A Tale Of Two Theories
A Tale of Two Theories Macbeth(c.1607), written by William Shakespeare, is the tragic tale of Macbeth, a virtuous man, corrupted by power and greed. This tragedy could in fact be called A Tale of Two Theories. One theory suggests that the tragic hero, Macbeth, is led down an unescapable road of doom by an outside force, namely fate in the form of the three witches.
The second suggests that there is no supernatural force working against Macbeth, which therefore makes him responsible for his own actions and inevitable downfall. It must be remembered that Macbeth is a literary work of art, and as a piece of art is open to many different interpretations, none of them right and none of them wrong.
But the text of the play seems to imply that Macbeth is indeed responsible for his own actions which are provoked by an unwillingness to listen to his own conscience, the witches, and his ambition. First, Macbeth ignores the voice of his own psyche. He knows what he is doing is wrong even before he murders Duncan, but he allows Lady Macbeth and greed to cloud his judgment.
In referring to the idea of the murder of Duncan, Macbeth first states, We will proceed no further in this business(I.vii.32). Yet, after speaking with Lady Macbeth he recants and proclaims, I am settled, and bend up/Each corporal agent to this terrible feat(I.vii.79-80). There is nothing supernatural to be found in a man being swayed by the woman he loves, as a matter of fact, this action could be perceived as quite the opposite.
Second, the witches have to be dispelled as a source of Macbeth’s misfortune before the latter theory can be considered. It is admittedly strange that the weird sisters first address Macbeth with, All hail, Macbeth! hail to thee Thane of Cawdor!
(I.iii.49), a title that not even Macbeth is aware he has been awarded. Even stranger is the third witch calling to Macbeth, All hail, Macbeth, that shalt be king hereafter!(I.iii.50). However as stated by Bradley, No connection of these announcements with any actions of his was even hinted by [the withches](232).
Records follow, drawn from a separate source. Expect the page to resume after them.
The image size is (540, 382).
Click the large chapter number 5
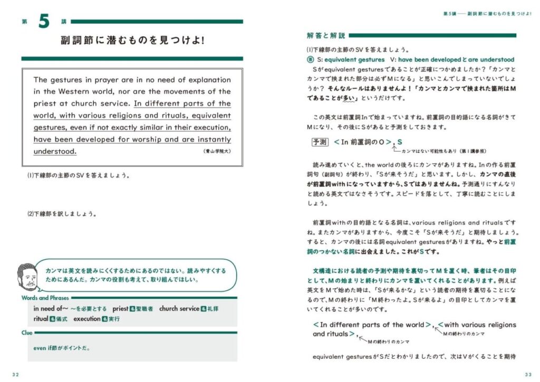43,22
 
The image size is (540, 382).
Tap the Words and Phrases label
45,298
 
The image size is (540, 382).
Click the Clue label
27,332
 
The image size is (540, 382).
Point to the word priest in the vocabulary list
120,309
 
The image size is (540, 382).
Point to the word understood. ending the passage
55,151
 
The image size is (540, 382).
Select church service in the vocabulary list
178,309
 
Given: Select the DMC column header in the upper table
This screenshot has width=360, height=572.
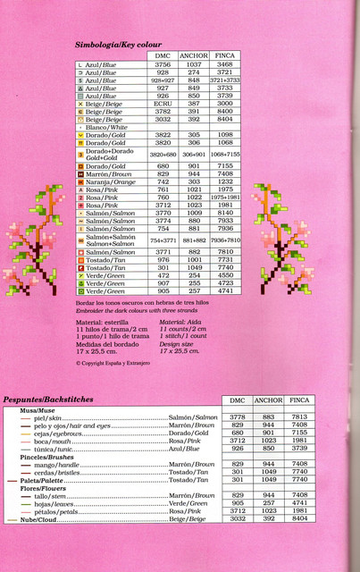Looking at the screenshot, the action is [x=163, y=55].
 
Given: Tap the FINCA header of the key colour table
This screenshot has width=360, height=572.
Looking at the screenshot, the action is [x=225, y=55].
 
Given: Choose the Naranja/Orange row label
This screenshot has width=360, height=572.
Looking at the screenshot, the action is [x=106, y=181].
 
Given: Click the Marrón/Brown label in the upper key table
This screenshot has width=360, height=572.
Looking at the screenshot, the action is [x=105, y=173].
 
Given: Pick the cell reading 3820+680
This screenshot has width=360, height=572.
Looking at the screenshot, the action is [x=163, y=154].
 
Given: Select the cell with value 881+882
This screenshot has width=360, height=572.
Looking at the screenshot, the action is [x=194, y=240].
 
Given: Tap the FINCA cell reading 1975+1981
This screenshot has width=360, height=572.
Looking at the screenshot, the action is [x=225, y=197].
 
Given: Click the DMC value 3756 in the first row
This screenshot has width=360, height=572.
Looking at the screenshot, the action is [x=163, y=64].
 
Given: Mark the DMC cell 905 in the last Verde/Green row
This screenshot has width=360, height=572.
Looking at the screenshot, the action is [x=163, y=290].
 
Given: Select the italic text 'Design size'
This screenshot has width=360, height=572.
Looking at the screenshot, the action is [x=176, y=342].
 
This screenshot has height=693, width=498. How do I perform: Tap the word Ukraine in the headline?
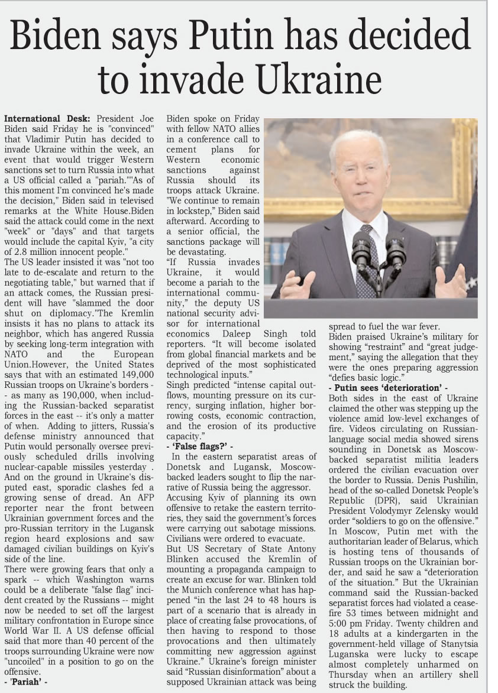[x=318, y=78]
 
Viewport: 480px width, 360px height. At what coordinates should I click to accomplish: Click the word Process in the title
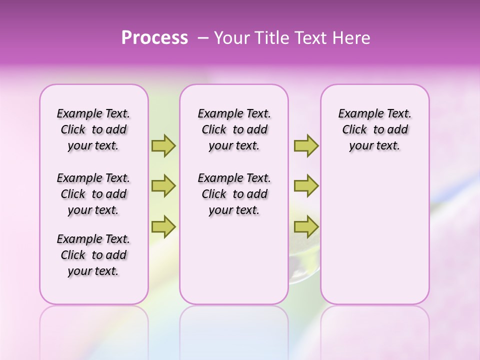click(x=154, y=38)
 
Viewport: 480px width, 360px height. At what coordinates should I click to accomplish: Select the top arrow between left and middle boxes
click(x=164, y=146)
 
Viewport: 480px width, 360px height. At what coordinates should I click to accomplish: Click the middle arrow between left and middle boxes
click(x=164, y=186)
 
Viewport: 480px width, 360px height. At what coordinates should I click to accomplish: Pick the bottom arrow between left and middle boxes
click(x=164, y=227)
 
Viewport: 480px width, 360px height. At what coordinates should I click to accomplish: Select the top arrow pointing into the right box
click(x=306, y=146)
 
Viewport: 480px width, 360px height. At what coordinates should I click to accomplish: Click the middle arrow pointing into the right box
click(x=306, y=186)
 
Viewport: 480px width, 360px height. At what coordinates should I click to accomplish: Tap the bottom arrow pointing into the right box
click(x=306, y=227)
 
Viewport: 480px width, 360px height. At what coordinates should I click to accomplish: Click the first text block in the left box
click(x=94, y=130)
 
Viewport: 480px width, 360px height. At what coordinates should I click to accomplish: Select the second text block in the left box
click(x=94, y=194)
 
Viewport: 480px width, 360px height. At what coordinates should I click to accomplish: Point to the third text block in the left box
click(x=94, y=255)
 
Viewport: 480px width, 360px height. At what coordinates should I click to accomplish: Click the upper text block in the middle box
click(x=234, y=130)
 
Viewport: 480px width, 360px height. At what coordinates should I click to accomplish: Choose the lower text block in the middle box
click(x=234, y=194)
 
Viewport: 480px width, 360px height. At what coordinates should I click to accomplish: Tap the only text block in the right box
click(x=374, y=130)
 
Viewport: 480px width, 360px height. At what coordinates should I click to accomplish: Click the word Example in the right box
click(x=356, y=114)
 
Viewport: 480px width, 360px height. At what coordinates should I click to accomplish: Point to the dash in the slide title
click(x=203, y=38)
Some are still not convinced though of the witches’ less than supernatural role; nevertheless, Macbeth appears throughout the play to be completely aware 3 of his actions, as opposed to being controlled by some mystic force.
The effect of the witches on the action of the play is best summarized by these words: …while the influence of the Witches’ prophecies on Macbeth is very great, it is quite clearly shown to be an influence and nothing more. (Bradley 232) Most important to the theory that Macbeth is responsible for his own actions would be a point that the infamous witches and Macbeth agree upon.
Such an element exists in the form of Macbeth’s ambition. In the soliloquy Macbeth gives before he murders Duncan, he states, …I have no spur/To prick the sides of intent, but only/Vaulting ambition,…(I.vii.25-27).
Are these the words of a man who is merely being led down a self-destructive path of doom, with no will of his own? Or are they the words of a man who realizes not only the graveness of his actions but, also the reasons behind them?
The answer is clear, Macbeth is a totally cognizant principal and not a mindless puppet. Later the head witch, Hecate, declares, Hath has been but for a wayward son,/Spiteful and wrathful, who, as others do,/Loves for his own ends, not for you. (III.v.11-13), which again highlights Macbeth’s ambitious nature.
The most significant part of the play is the part that is missing, and that is a connection between Macbeth’s ambition and some spell cast by the weird sisters which might be said to magically cause an increase in his desires.
While purposely played in a mysterious setting, the location is not meant to cloud the true theme of the play with the supernatural. Macbeth simply succumbs to natural urges which take him to a fate of his own making. Everyone has character flaws that he must live with; Macbeth simply allowed those flaws to destroy him.